One of the first things I worked on when starting in my role at Milton Keynes Hospital Charity was to create a brand and separate vision, mission and values for the charity – to set us apart from the hospital and try to mitigate that risk of people thinking we were replacing NHS funding. This is happening across the NHS charity sector, and I really think we’re starting to invest in the branding and marketing of our charities as separate to the hospitals we raise funds for – whether that’s creating new logos or websites, to changing the tone of voice. It’s really exciting to see the potential being realised.
Because there is so much potential for NHS charities.
NHS charities are becoming more and more proactive with their fundraising and marketing –and I love following Barts Charity, East and North Hertfordshire Hospitals Charity and Oxford University Hospitals Charity on social media, to name but a few.
Did you know that despite the NHS charity sector being seen as “emerging”, as a collective, NHS Charities give an incredible £1 million every day to support the NHS; funding projects and items that make a tangible difference to patients, families and the staff who treat them. That’s pretty special.
So, considering the continuous changes to both sides of our coin, the NHS and the charity sector, I wonder what else is to come? Will NHS charities continue to develop along the path of the highly trusted regional hospice charities or will they follow a different trajectory?
More than nice extras
More than nice extras
A fascinating read Vanessa and interesting that you have drawn parallels with the hospice sector.
You state in your article that your charity exists 'to fund special extras and enhance patient care and experience' the 'nice things' that sit outside of statutory budgets. This is the sharp difference between the nhs charities and local hospices. The hospice fundraisers raise money to pay doctors and nurses, transport and catering, medical equipment, petrol for community nurses, the list goes on.
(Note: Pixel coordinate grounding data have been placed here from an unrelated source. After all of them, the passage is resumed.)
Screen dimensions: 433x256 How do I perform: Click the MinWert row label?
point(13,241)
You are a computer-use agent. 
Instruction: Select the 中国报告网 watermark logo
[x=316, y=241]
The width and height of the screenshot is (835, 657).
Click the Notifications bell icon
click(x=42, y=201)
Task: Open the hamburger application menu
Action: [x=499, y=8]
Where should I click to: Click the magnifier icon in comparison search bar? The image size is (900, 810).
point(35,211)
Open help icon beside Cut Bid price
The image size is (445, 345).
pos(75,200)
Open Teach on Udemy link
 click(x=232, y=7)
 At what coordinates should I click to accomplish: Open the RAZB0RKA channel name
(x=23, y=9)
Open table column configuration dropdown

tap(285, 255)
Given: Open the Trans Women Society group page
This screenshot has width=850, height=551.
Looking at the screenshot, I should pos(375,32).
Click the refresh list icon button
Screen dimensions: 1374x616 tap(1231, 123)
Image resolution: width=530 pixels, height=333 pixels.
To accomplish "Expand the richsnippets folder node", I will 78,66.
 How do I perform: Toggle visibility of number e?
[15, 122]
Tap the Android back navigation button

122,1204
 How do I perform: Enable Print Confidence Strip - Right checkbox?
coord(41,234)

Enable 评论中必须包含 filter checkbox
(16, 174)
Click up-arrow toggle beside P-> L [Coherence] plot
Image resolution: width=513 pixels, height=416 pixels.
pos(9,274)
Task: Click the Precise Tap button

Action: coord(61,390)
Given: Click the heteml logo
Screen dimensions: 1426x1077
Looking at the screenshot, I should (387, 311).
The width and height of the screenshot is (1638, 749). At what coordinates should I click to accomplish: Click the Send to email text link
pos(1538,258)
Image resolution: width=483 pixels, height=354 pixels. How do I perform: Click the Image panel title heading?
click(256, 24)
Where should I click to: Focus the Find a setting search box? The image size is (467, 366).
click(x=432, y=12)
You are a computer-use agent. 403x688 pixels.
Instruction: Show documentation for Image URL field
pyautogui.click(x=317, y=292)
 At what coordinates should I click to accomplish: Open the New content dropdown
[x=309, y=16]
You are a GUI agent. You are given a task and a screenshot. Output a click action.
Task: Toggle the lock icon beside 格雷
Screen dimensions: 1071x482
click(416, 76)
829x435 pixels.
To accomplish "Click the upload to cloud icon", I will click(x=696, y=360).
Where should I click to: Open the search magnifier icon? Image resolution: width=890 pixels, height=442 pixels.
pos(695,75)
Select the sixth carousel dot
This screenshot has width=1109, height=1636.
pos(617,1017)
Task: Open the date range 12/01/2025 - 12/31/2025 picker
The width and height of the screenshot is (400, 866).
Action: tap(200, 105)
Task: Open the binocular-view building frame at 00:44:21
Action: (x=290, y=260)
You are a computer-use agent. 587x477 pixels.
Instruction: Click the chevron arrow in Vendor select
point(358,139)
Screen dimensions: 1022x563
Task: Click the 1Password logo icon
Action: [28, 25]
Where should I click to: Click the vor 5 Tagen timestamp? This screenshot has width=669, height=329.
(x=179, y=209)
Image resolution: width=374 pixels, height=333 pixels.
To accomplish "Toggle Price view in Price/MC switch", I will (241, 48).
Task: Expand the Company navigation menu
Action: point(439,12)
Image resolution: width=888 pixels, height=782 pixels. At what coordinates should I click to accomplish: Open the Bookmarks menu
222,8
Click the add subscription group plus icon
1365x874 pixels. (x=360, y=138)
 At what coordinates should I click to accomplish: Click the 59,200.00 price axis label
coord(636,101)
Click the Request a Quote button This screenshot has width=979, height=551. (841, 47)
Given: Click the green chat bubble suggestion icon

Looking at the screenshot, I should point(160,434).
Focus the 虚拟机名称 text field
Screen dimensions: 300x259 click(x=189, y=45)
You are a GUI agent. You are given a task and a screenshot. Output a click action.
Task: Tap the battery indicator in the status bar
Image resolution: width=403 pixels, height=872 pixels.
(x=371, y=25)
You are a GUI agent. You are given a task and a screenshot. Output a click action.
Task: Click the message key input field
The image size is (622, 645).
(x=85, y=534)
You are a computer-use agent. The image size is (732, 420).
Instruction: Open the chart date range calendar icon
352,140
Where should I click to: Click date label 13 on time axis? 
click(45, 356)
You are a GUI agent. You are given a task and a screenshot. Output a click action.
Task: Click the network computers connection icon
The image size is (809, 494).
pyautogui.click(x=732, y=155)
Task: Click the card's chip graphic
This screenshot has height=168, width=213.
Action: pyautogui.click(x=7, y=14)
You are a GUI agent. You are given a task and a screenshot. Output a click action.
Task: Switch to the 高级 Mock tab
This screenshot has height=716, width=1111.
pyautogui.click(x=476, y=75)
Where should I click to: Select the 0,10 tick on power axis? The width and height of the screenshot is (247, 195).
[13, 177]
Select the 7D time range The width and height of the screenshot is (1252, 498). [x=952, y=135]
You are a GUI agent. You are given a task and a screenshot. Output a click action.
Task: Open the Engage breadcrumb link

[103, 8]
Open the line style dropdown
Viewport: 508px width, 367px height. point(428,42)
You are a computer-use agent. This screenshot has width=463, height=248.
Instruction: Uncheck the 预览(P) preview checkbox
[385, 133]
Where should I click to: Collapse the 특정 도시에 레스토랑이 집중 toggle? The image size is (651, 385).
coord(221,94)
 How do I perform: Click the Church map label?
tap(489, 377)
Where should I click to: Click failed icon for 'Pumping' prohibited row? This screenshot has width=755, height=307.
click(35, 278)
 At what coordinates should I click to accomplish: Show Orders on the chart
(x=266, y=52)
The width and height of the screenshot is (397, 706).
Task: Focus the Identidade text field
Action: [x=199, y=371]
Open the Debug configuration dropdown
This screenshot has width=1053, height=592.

None of these are nice extras they are essential.
Surely the question is not why should I donate to a hospital charity when my taxes support the nhs, but why is it acceptable that care for the dying is paid for by marathon runners, cake makers and the sale of second hand clothing in charity shops which goes towards the £1 bn the public contribute to funding hospice care each year.
Next week is Hospice Care Week, and our theme is 'This is what it takes' drawing attention to the myriad of services that hospices provide inside and out of hospice buildings, not maintained by the state, and what it takes financially and manpower to deliver this year in and out.
As the former CEO of a
As the former CEO of a charity supporting a major research and teaching hospital, it’s also really important to highlight 1. the role of these charities in supporting research and innovation in their leading specialties and cross hospital/Trust initiatives and 2. the importance of articulating an additionality policy that explicitly addresses the issue of ‘what we fund’ Vs what is funded via taxation.
Your blog piece on NHS
Your blog piece on NHS charities was interesting, Vanessa, and it is good to see someone who clearly enjoys her work. Raising money for hospitals is tough - I have been involved for many years in this area. From the mid-80's fundraising for Marie Curie, through the 90's with Gt Ormond St. following the successful conclusion of the Capital Appeal, with various hospices and...eventually... NHS charities. I don't see them emerging as the hospice movement has done. They are totally different organisations. Hospices are independent of the NHS, although dependent on CCG's to commission beds. Hospital charities are, in my experience, tied closely to the hospital - often with shared management and Trustees. It has always struck me that there is potential for a conflict of interest. Indeed, I have witnessed conflict in two such scenarios. So, my conclusion is that the NHS charities need to seek independence from the NHS in order to be completely transparent. It is only then that this important sector can flourish for the benefit of patients, families and the staff who deliver outstanding care.